Surprised? Get on with it. But why be surprised by Jenny Lewis? That truth was easily revealed. Drum roll please….

It was all about me. Surprise, surprise. Me, me, me. The surprise stemmed from where I was at when the CD came my why: in the headlights of winter, 5 to 10 inches more by morning.

“Now he’s living in the woods
the dark and dank woods”

-fromThe Next Messiah

So what if the surprise quotient had more to do with me, my surroundings, and more to due to the timing of my winter Seasonal Affective Disorder malaise than anything with the music itself? No apology needed. A general lack of sunshine never ceases to jar no matter how many Januaries you have endured. It is like walking home from work in the early evening black hole of post-daylight savings, cutting straight into the teeth of a slice-’em-up-dice-’em-up-45 MPH wind tunnel, when you feel the burn of icicle tears that prick as smart as bee stings. The long laboring thaw at home under blankets is hours of Oolong in the making. The time of year finds you trying to regroup, throwing another one on the fire and listening to the crackle of wood drown out the howling bitter hiss of winter.
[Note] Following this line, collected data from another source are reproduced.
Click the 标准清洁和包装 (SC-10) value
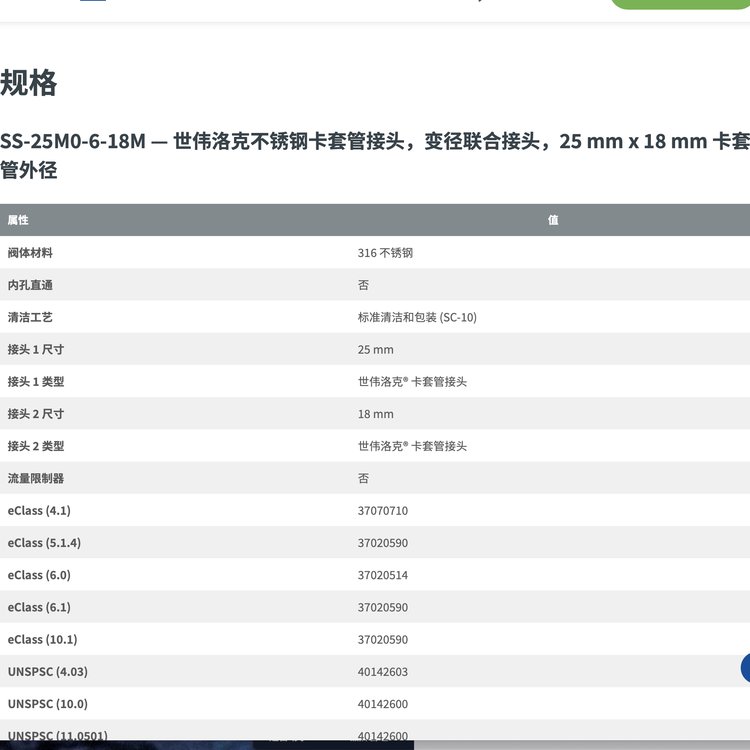The height and width of the screenshot is (750, 750). 417,317

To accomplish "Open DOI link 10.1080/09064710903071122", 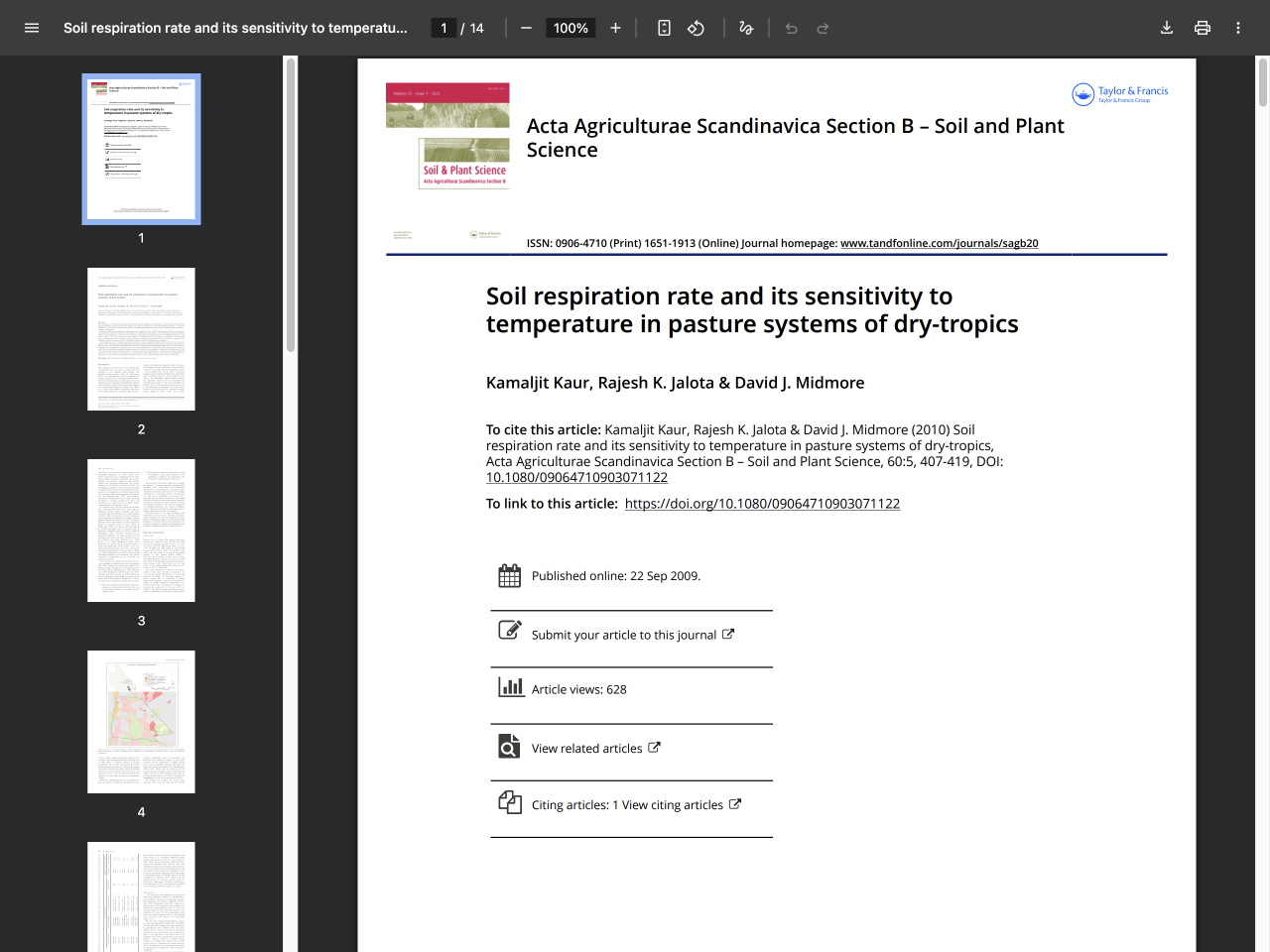I will pos(575,477).
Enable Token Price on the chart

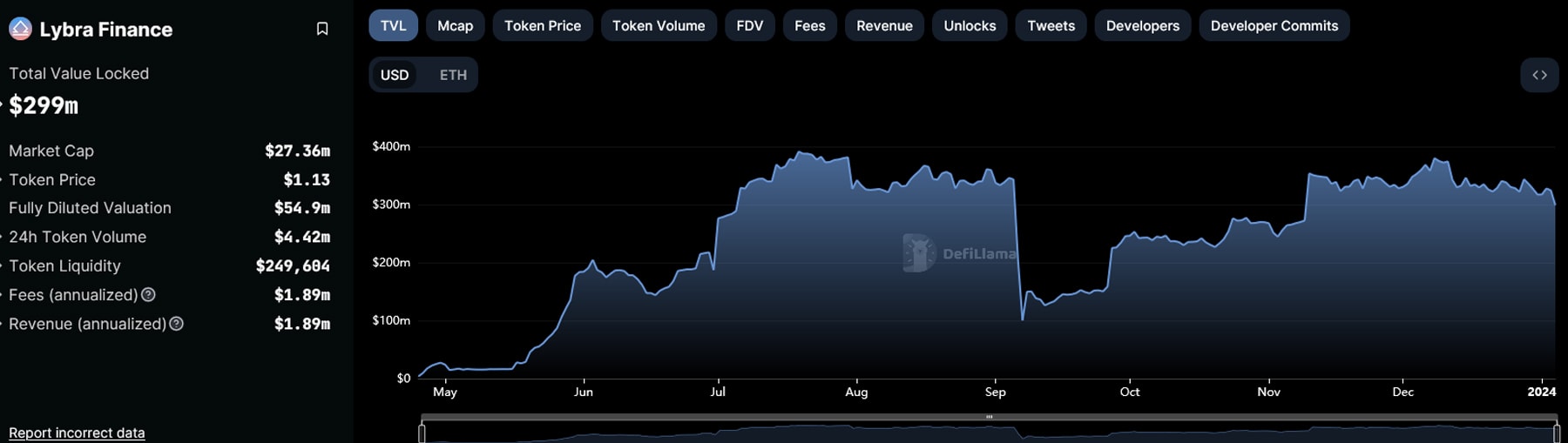tap(542, 26)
“We build ourselves a fire
We build ourselves a fire
But you know I am a liar
You know I am a liar”

And you don’t know what I’ve done”

-fromAcid Tongue

Billy, in keeping with a promise to stray from comparisons, I will X out any references to punk rockabilly right here and now. There is no time anyway, swaying in the creamy warm cake batter sun of Golden Gate Park or sliding on black ice on 90 just outside Chicago, hitting the medium hard. No, there is just no time. Gotta shovel. Latest snow jolt from the north has arrived.

“I beg your pardon
I’m not looking for a cure
Seen enough of my friends
In the depths of the Godsick blues”

-fromAcid Tongue

Happy New Year! The final countdown—8,7,6—seems somehow unexpected and quick—3, 2, 1—and curiously anticlimactic in comparison to the clutch of the departing year’s crocodile jaws. 2008: The End. A September train wreck in Los Angeles plays tragic metaphor to a year’s grim, descending realities. But wait. A new year (especially one with a changing of the guard in Washington) always carries the promise of hope, even if surrounding adjectives might be trapped somewhere in the long dark road between lofty and unwarranted.

“He’s the next messiah”

-fromThe Next Messiah

Curve ball. In keeping with a theme of Washington surprises, Warren’s invite to the inauguration is eye-opening. The girls on Halsted take notice.

“What are we going to do with you?
You don’t make it easy on me”

-fromGodspeed

But the calendar is busy now, refusing any and all complaints or suggestions. It does what it does best, marching on with an unbreakable pace. You gotta keep up.

The overhead camera shots (Winter Classic: Detroit Red Wings at Chicago Blackhawks) of Gotham reveal—even in HD—little more than a dank reality (miles and miles of smog-stained, crisscrossing grids of gray-stained concrete). Oh yes, it is a good time to think about spring. It’s getting closer every day. Spring, as surprising as Warren and winter and Jenny and all the rest. As surprising as talk of inclusion (when, as usual, exclusion seems a bit too well represented).

“If you sing a song, sing the song for them
For the bats and belfry and the fairies on Main Street
For the deadbeat daddies and the Boulevard freaks
For the little girls with the carousel eyes
And the brick-a-brak finding housewives, losing their minds”

-fromSing A Song For Them

Get a life and quit your bitching. So I’ve heard it said which is a legal and above the belt but still as unexpected as any other connecting uppercut.

But the dream is alive. The music plays on. Now is the time to stake claim to the good whenever it manages to sneak on through. Before it snows again in Utah.

And so, this winter—January, 2009—I am thankful for a Jenny Lewis album. It is a pocket of warmth, unexpectedly nestled along the fringe of a hard charging front coming down like gangbusters from the north.